Dataset extract:
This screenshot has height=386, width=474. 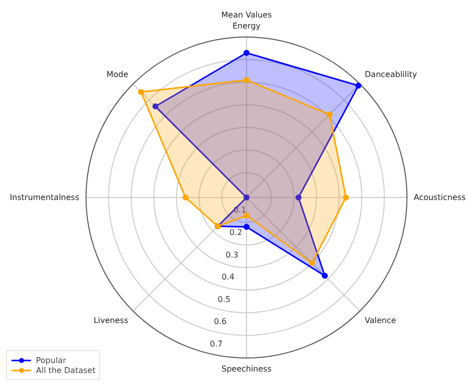 What do you see at coordinates (228, 277) in the screenshot?
I see `y-tick-label: 0.4` at bounding box center [228, 277].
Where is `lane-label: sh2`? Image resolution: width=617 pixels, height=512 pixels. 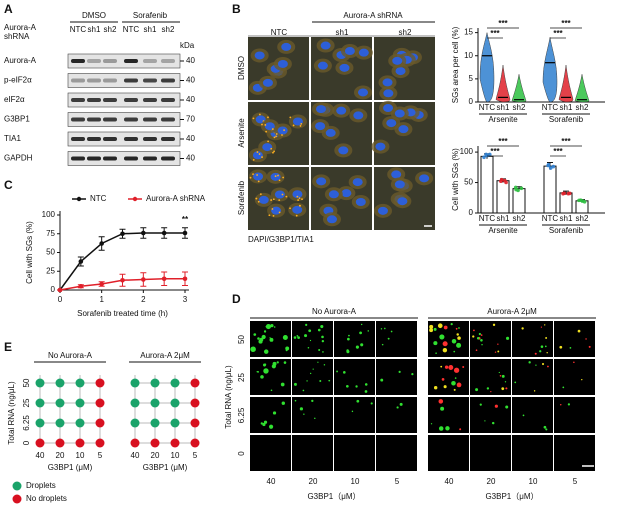 lane-label: sh2 is located at coordinates (168, 30).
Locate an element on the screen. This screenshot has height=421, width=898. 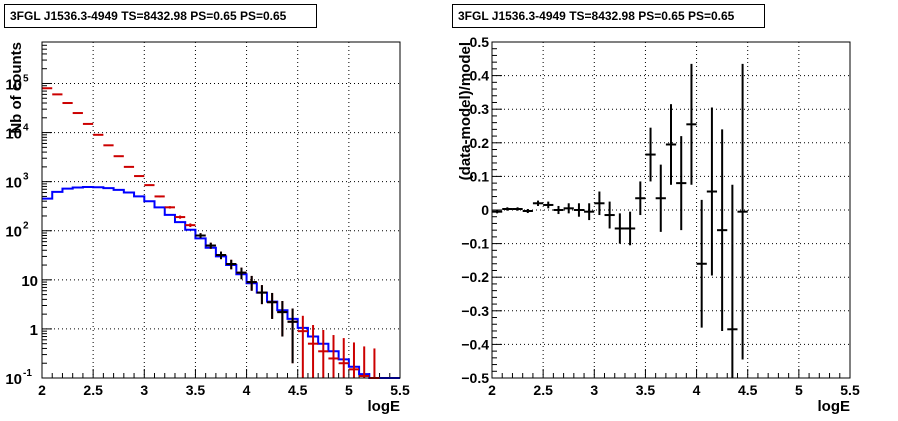
y-tick-label: 0.1 is located at coordinates (480, 176).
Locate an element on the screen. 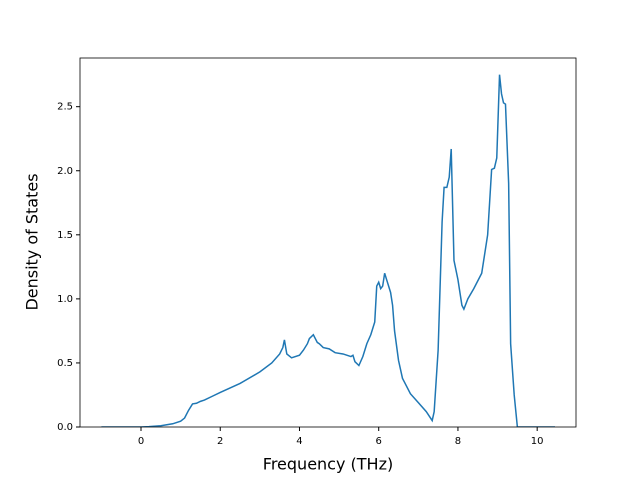 This screenshot has width=640, height=480. x-tick-label: 4 is located at coordinates (299, 442).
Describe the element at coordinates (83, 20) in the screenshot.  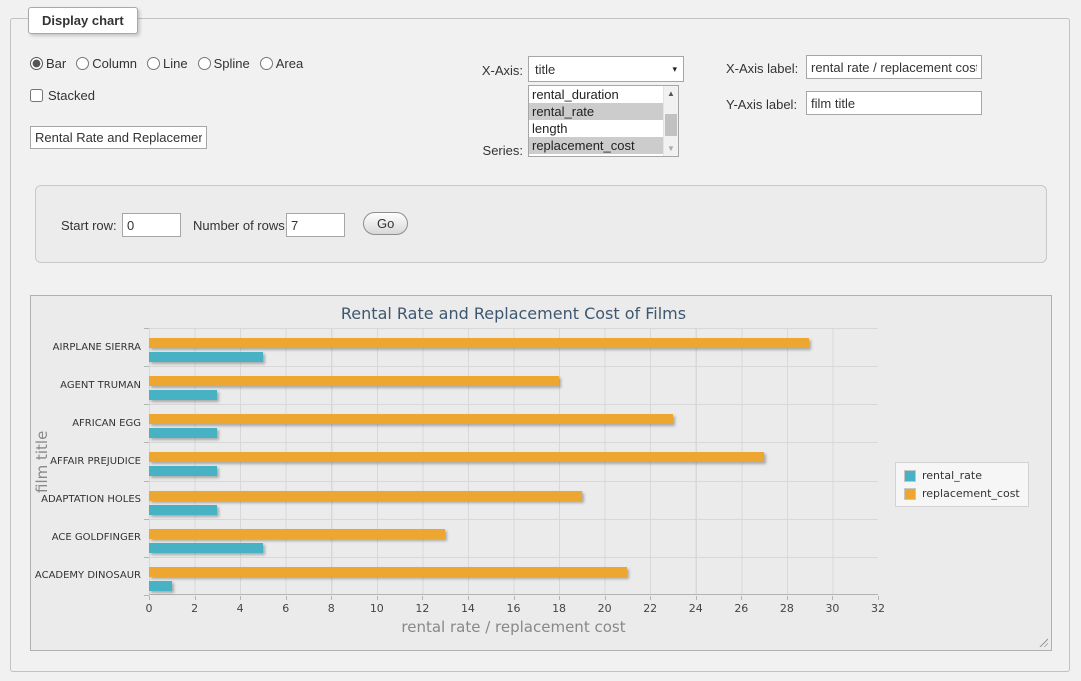
I see `fieldset-legend: Display chart` at that location.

What is being asked:
Substitute "screen capture" for "screenshot" in everything from the line containing "Describe the element" down to the end of the listing, and write those lines out again with all else unchanged. Leave the pictures out of your answer.

Solution below:
Describe the element at coordinates (83, 20) in the screen capture.  
I see `fieldset-legend: Display chart` at that location.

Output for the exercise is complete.